Directions:
Print the records again, character for character.
╔══
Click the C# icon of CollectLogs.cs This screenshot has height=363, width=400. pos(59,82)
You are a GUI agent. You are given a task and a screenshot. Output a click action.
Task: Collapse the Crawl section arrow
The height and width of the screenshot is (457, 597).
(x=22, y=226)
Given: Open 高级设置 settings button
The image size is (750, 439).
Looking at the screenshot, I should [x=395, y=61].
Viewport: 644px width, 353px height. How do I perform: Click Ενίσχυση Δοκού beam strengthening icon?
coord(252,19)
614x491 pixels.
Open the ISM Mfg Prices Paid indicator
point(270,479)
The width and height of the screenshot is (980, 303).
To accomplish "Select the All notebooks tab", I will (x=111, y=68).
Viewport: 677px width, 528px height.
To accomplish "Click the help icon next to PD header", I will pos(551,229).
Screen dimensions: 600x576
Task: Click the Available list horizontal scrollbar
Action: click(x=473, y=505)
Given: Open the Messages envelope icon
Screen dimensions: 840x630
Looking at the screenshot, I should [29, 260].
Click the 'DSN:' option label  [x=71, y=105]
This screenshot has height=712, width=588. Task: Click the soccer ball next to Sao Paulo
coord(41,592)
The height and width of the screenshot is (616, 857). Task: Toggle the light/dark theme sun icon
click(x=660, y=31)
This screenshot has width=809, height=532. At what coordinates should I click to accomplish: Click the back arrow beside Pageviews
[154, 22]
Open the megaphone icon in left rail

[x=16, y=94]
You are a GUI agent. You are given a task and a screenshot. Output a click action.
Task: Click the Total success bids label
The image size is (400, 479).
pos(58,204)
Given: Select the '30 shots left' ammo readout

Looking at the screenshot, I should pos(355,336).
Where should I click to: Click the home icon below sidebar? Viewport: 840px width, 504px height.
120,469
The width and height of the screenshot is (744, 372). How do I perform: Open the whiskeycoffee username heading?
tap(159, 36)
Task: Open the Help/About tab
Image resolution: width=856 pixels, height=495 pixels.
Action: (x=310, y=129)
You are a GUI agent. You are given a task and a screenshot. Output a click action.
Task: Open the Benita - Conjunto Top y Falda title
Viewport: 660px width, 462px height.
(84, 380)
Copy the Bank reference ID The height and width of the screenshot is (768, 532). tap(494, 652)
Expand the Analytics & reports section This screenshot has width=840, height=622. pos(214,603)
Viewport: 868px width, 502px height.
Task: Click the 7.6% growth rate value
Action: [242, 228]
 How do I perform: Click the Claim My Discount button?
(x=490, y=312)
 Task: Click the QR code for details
╚══
Exercise solution:
Click the C# icon of CollectLogs.cs This screenshot has height=363, width=400. pos(59,82)
You are a GUI agent. You are given a task and a screenshot. Output a click action.
Task: Collapse the Crawl section arrow
The height and width of the screenshot is (457, 597).
(x=22, y=226)
Given: Open 高级设置 settings button
The image size is (750, 439).
Looking at the screenshot, I should [x=395, y=61].
Viewport: 644px width, 353px height. How do I perform: Click Ενίσχυση Δοκού beam strengthening icon?
coord(252,19)
614x491 pixels.
Open the ISM Mfg Prices Paid indicator
point(270,479)
The width and height of the screenshot is (980, 303).
To accomplish "Select the All notebooks tab", I will (x=111, y=68).
Viewport: 677px width, 528px height.
To accomplish "Click the help icon next to PD header", I will pos(551,229).
Screen dimensions: 600x576
Task: Click the Available list horizontal scrollbar
Action: click(x=473, y=505)
Given: Open the Messages envelope icon
Screen dimensions: 840x630
Looking at the screenshot, I should [29, 260].
Click the 'DSN:' option label  [x=71, y=105]
This screenshot has height=712, width=588. Task: Click the soccer ball next to Sao Paulo
coord(41,592)
The height and width of the screenshot is (616, 857). Task: Toggle the light/dark theme sun icon
click(x=660, y=31)
This screenshot has width=809, height=532. At what coordinates should I click to accomplish: Click the back arrow beside Pageviews
[154, 22]
Open the megaphone icon in left rail

[x=16, y=94]
You are a GUI agent. You are given a task and a screenshot. Output a click action.
Task: Click the Total success bids label
The image size is (400, 479).
pos(58,204)
Given: Select the '30 shots left' ammo readout

Looking at the screenshot, I should pos(355,336).
Where should I click to: Click the home icon below sidebar? Viewport: 840px width, 504px height.
120,469
The width and height of the screenshot is (744, 372). How do I perform: Open the whiskeycoffee username heading?
tap(159, 36)
Task: Open the Help/About tab
Image resolution: width=856 pixels, height=495 pixels.
Action: (x=310, y=129)
You are a GUI agent. You are given a task and a screenshot. Output a click action.
Task: Open the Benita - Conjunto Top y Falda title
Viewport: 660px width, 462px height.
(84, 380)
Copy the Bank reference ID The height and width of the screenshot is (768, 532). tap(494, 652)
Expand the Analytics & reports section This screenshot has width=840, height=622. pos(214,603)
Viewport: 868px width, 502px height.
Task: Click the 7.6% growth rate value
Action: [242, 228]
 How do I perform: Click the Claim My Discount button?
(x=490, y=312)
 Task: Click the QR code for details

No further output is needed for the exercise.